Go to the line below containing "Click the amdvbflashWin" and print exactly from there through the line containing "Image resolution: width=906", both included. Print nothing else.

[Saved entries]
*** Begin section ***

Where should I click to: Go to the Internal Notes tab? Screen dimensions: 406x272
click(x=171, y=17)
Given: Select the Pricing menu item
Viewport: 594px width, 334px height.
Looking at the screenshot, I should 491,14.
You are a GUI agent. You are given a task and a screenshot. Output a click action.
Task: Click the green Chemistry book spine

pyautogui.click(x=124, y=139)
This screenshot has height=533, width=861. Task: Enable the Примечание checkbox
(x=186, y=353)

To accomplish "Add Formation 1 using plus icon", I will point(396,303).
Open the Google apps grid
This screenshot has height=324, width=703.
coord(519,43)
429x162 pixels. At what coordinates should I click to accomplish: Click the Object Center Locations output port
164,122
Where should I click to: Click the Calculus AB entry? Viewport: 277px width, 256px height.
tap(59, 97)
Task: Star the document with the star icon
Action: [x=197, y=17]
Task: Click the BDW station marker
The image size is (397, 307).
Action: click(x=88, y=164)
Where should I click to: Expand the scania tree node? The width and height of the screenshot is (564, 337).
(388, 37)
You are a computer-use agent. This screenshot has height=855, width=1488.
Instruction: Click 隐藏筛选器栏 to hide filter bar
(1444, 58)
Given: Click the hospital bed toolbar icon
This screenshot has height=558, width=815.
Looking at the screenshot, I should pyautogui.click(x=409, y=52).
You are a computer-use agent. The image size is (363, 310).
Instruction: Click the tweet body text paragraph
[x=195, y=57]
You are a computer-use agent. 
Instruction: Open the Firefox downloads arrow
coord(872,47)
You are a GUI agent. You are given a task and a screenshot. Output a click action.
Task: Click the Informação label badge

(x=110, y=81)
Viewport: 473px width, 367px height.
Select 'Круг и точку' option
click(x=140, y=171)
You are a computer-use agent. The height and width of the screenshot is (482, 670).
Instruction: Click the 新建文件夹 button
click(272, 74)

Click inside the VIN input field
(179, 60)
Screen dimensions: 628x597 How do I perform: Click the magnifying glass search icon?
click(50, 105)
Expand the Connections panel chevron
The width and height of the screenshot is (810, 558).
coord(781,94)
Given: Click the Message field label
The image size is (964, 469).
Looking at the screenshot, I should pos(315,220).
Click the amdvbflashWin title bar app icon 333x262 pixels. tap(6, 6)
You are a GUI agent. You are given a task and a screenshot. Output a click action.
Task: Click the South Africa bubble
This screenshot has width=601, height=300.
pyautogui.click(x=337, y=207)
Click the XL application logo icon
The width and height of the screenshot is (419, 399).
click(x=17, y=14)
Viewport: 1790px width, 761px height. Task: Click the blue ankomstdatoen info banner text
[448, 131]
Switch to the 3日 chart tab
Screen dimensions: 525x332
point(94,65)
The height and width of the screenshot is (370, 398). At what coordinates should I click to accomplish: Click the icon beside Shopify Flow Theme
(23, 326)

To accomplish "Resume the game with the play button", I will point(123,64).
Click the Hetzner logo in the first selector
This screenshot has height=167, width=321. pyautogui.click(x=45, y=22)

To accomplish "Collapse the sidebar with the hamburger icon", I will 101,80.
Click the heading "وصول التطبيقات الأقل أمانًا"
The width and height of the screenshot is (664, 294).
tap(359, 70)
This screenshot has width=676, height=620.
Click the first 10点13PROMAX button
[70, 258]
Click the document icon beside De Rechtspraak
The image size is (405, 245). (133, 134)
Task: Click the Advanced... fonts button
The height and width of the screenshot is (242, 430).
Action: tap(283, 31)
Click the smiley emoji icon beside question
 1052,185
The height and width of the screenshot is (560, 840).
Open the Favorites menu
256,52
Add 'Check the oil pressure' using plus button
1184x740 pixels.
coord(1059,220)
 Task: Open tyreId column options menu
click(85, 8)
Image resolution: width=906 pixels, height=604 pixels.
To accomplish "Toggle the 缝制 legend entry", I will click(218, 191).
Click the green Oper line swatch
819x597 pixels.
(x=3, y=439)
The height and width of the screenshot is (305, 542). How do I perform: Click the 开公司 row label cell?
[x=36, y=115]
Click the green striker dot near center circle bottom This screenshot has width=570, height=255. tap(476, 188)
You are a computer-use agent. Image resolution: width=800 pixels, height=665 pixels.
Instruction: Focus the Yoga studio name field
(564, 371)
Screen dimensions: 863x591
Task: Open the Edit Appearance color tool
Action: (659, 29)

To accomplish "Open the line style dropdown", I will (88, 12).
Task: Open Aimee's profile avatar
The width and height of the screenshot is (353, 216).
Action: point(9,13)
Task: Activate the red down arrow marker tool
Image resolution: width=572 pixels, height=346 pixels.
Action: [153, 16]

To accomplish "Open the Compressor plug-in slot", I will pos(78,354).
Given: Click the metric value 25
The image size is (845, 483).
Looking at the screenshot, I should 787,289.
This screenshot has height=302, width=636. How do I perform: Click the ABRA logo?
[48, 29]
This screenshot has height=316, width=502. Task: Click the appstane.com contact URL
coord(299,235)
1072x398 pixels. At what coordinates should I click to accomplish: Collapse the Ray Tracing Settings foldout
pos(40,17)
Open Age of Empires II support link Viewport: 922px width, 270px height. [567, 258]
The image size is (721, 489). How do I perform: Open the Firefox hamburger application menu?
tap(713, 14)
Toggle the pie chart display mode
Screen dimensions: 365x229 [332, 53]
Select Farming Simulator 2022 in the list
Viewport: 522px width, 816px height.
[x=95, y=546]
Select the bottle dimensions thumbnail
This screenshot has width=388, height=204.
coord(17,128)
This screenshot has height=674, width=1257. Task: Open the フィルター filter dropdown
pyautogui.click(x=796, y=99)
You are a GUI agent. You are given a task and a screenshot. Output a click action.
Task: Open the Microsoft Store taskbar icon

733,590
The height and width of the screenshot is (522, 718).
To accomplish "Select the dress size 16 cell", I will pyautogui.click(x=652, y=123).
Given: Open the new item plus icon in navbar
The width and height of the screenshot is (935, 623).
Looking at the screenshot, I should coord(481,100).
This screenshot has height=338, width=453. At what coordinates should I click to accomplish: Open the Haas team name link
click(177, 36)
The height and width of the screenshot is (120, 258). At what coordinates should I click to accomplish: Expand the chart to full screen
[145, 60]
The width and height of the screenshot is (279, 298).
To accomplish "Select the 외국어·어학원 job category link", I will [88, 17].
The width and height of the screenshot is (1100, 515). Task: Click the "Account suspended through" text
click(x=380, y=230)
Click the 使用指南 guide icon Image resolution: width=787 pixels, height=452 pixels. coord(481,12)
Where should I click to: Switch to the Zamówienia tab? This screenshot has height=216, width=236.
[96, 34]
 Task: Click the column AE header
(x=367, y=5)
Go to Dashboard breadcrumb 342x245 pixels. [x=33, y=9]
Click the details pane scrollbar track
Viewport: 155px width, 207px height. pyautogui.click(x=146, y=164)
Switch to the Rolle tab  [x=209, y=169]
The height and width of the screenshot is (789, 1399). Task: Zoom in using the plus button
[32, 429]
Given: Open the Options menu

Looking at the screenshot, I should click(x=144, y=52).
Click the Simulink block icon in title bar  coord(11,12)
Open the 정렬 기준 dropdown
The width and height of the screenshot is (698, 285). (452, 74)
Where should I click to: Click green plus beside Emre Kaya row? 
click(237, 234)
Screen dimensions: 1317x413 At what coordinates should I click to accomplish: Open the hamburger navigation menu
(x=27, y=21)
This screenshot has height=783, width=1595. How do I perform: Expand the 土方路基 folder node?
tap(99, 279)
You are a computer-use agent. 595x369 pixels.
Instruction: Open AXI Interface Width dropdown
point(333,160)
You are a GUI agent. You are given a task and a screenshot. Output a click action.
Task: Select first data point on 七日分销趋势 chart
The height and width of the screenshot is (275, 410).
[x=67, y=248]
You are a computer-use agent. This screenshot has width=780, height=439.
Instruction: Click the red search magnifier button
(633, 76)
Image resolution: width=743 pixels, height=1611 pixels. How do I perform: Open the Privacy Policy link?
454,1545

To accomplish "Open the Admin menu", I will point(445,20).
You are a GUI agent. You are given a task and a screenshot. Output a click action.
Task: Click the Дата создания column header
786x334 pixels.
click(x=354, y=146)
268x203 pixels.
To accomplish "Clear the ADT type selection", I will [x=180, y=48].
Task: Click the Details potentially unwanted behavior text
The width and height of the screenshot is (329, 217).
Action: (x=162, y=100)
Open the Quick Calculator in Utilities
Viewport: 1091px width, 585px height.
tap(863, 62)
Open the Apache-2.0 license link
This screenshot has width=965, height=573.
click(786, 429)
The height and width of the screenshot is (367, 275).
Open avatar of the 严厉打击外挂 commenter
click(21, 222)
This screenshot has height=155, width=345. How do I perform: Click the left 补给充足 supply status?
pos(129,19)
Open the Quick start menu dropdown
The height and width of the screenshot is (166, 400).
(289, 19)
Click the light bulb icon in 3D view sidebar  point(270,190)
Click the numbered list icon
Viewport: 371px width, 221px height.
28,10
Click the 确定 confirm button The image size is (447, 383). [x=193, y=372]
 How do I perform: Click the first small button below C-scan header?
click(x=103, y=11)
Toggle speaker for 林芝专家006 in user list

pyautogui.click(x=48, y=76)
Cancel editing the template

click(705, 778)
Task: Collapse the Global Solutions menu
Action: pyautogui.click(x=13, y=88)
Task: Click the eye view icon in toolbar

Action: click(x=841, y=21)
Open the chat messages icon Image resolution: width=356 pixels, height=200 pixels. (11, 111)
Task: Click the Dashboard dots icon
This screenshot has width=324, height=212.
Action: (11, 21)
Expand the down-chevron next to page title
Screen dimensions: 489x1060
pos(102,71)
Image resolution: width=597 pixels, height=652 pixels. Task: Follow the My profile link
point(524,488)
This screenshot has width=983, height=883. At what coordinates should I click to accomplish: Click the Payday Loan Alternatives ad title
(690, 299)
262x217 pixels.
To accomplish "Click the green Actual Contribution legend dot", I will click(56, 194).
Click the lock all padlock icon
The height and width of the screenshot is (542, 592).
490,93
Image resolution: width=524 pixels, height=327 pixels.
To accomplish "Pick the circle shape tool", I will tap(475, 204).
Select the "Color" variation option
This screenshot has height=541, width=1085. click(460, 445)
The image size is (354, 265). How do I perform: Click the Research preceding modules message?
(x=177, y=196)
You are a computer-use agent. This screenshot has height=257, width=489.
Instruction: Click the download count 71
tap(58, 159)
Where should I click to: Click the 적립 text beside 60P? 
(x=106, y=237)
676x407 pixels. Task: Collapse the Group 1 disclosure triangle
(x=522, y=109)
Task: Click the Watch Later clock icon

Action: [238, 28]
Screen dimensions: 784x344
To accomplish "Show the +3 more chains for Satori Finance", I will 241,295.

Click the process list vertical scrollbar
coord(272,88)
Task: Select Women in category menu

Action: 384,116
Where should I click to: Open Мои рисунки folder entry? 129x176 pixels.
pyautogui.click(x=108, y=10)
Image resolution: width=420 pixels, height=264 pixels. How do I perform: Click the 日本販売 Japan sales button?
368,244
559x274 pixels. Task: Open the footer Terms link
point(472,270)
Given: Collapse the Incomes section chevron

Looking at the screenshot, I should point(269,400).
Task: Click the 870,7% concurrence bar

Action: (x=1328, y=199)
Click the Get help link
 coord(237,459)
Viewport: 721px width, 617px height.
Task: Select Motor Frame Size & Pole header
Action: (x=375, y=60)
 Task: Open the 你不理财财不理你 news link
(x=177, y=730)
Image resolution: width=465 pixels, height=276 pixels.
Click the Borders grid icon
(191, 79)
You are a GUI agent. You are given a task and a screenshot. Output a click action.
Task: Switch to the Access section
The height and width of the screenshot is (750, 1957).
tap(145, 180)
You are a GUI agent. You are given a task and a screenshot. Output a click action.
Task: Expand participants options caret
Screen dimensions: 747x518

*** End section ***

**Solution to this problem**
Click the amdvbflashWin title bar app icon 333x262 pixels. tap(6, 6)
You are a GUI agent. You are given a task and a screenshot. Output a click action.
Task: Click the South Africa bubble
This screenshot has width=601, height=300.
pyautogui.click(x=337, y=207)
Click the XL application logo icon
The width and height of the screenshot is (419, 399).
click(x=17, y=14)
Viewport: 1790px width, 761px height. Task: Click the blue ankomstdatoen info banner text
[448, 131]
Switch to the 3日 chart tab
Screen dimensions: 525x332
point(94,65)
The height and width of the screenshot is (370, 398). At what coordinates should I click to accomplish: Click the icon beside Shopify Flow Theme
(23, 326)

To accomplish "Resume the game with the play button", I will point(123,64).
Click the Hetzner logo in the first selector
This screenshot has height=167, width=321. pyautogui.click(x=45, y=22)

To accomplish "Collapse the sidebar with the hamburger icon", I will 101,80.
Click the heading "وصول التطبيقات الأقل أمانًا"
The width and height of the screenshot is (664, 294).
tap(359, 70)
This screenshot has width=676, height=620.
Click the first 10点13PROMAX button
[70, 258]
Click the document icon beside De Rechtspraak
The image size is (405, 245). (133, 134)
Task: Click the Advanced... fonts button
The height and width of the screenshot is (242, 430).
Action: tap(283, 31)
Click the smiley emoji icon beside question
 1052,185
The height and width of the screenshot is (560, 840).
Open the Favorites menu
256,52
Add 'Check the oil pressure' using plus button
1184x740 pixels.
coord(1059,220)
 Task: Open tyreId column options menu
click(85, 8)
Image resolution: width=906 pixels, height=604 pixels.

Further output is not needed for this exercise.